Prior to the data release, combined survey results are analyzed for comparability; in general, this includes a detailed review of: individual responses (especially for the largest companies), general economic conditions, coherence with results from related economic indicators, historical trends, and information from other external sources (e.g., associations, trade publications, newspaper articles).
The survey estimates are also analyzed with trends observed in related Statistics Canada data series (e.g., Monthly Survey of Manufacturing (record number 2101), sub-annual manufacturing commodity surveys).
Statistics Canada is prohibited by law from releasing any information it collects which could identify any person, business, or organization, unless consent has been given by the respondent or as permitted by the Statistics Act. Various confidentiality rules are applied to all data that are released or published to prevent the publication or disclosure of any information deemed confidential. If necessary, data are suppressed to prevent direct or residual disclosure of identifiable data.

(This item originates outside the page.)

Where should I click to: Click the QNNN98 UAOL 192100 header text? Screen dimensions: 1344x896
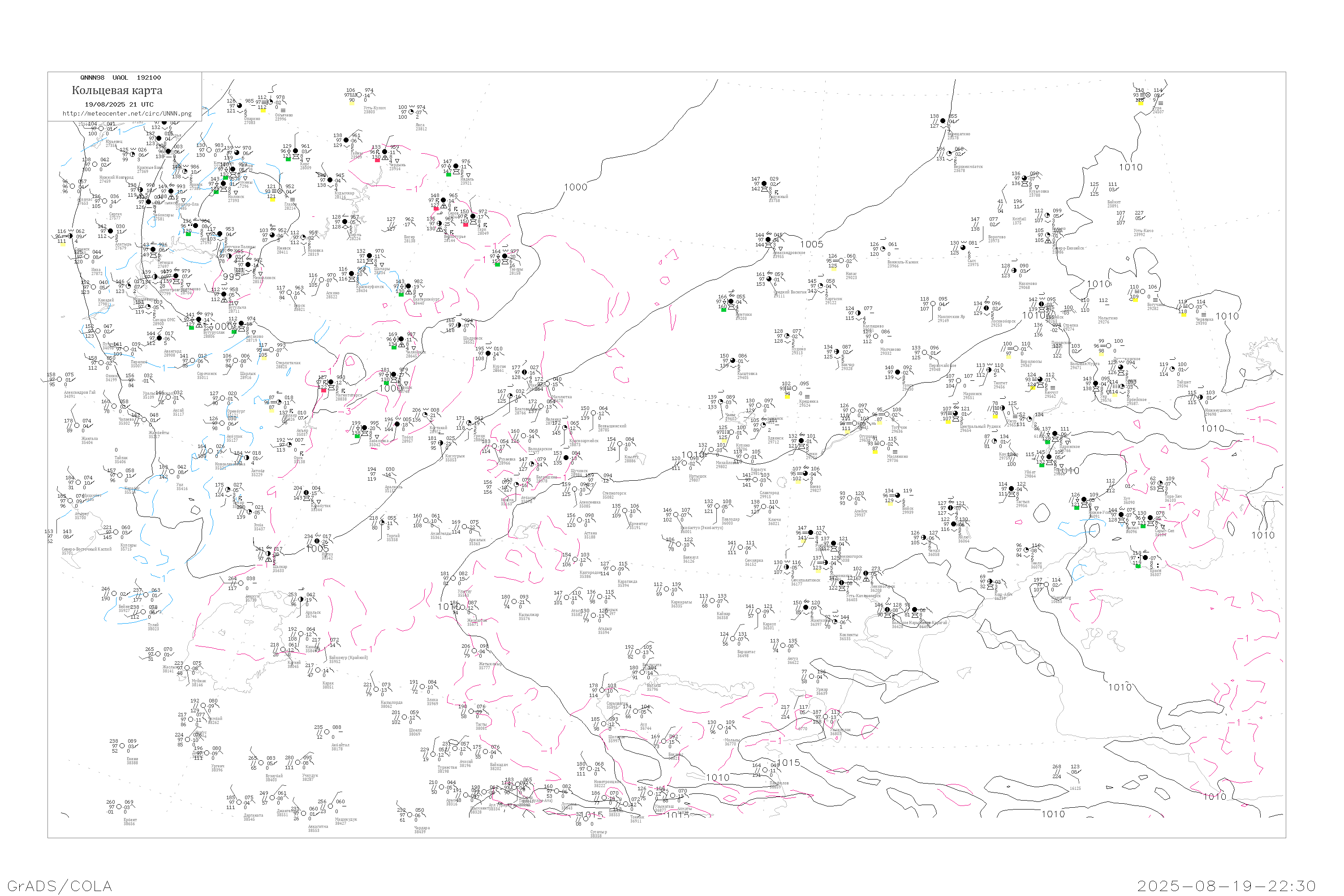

In order to prevent any data disclosure, confidentiality analysis for financial and commodity variables is done using the G-CONFID system. G-CONFID is used for primary confidentiality as well as for the secondary suppression (residual disclosure). Direct disclosure or primary confidentiality occurs when the value in a tabulation cell is composed or dominated by few enterprises while residual disclosure occurs when confidential information can be derived indirectly by piecing together information from different sources or data series.
Revisions and seasonal adjustment
The most recent annual data are subject to a one year revision policy.
All surveys are subject to sampling and non-sampling errors. Sampling error occurs because population estimates are derived from a sample of the population rather than the entire population. Non-sampling error is not related to sampling and may occur for various reasons during the collection and processing of data. For example, non-response is an important source of non-sampling error. Under or over-coverage of the population, differences in the interpretations of questions and mistakes in recording, coding and processing data are other examples of non-sampling errors. To the maximum extent possible, these errors are minimized through careful design of the survey questionnaire, verification of the survey data, and follow-up with respondents when needed to maximize response rates.
Measures of sampling error are calculated for each estimate. Also, when non-response occurs, it is taken into account and the quality is reduced based on its importance to the estimate. Other indicators of quality are also provided such as the response rate.
Both the sampling error and the non-response rate are combined into one quality rating code. This code uses letters that range from A to F where A means the data is of excellent quality and F means it is unreliable. Estimates with a quality of F are not published. These quality rating codes can be requested and should always be taken into consideration.
Quality indicator descriptions are: A - Excellent; B - Very good; C - Good; D - Acceptable; E - Use with caution; F - Too unreliable to publish.